Behind the Big Shift on Windows

A Fear That Consumers May Go Somewhere Else
Tomorrow

By JOHN MARKOFF -- April 9, 1999

SAN FRANCISCO -- Microsoft's dramatic shift,
shelving strategic plans to blend its consumer and
business Windows operating systems into a single
product, reflects profound changes in the consumer
personal computer marketplace that have surprised both
the software giant and its partner, Intel Corp.

Almost overnight the PC market has moved from a
business defined by office products to one that is
increasingly delineated by both consumer prices and
features.

The shift became apparent on Wednesday at a Los Angeles
hardware developers' conference, when Steven Ballmer,
Microsoft's president, announced that the company
planned at least one more release of its aging Windows
operating system for desktop computers.
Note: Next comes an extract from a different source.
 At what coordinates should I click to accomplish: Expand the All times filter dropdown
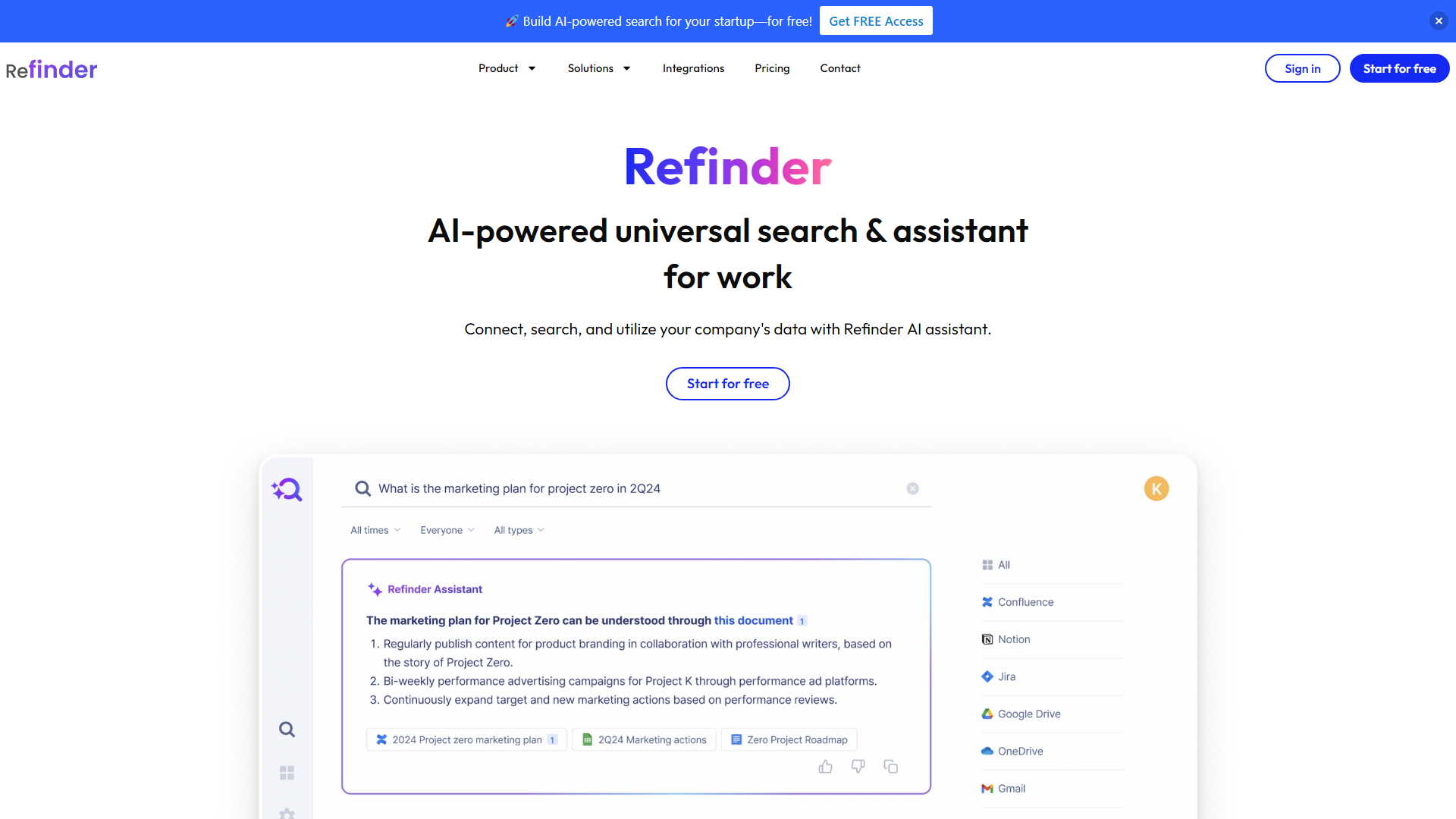[x=374, y=530]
A version,
based on Windows 98 that is scheduled to ship this
fall, will fix software flaws and add some new
consumer-oriented features.

Then the company, based in Redmond, Wash., plans
"sometime in 2000" to release a new consumer version of
Windows that will offer an as-yet-unannounced set of
easy-to-use consumer features, such as "instant on."

The strategy shift, industry
analysts said, may indicate
that Microsoft has found
itself at a crossroads as
significant as the one it
faced in late 1997 when it
abruptly shifted direction
and embraced the growing
Internet.

By redefining the computer
marketplace and
acknowledging the failure of its strategy to use a
single operating system for desktop machines, Microsoft
is leaving itself vulnerable to competition -- just as
Intel is being successfully attacked at the low end of
the chip market by companies like the Advanced Micro
Devices Corp. and the Cyrix Corp.oration.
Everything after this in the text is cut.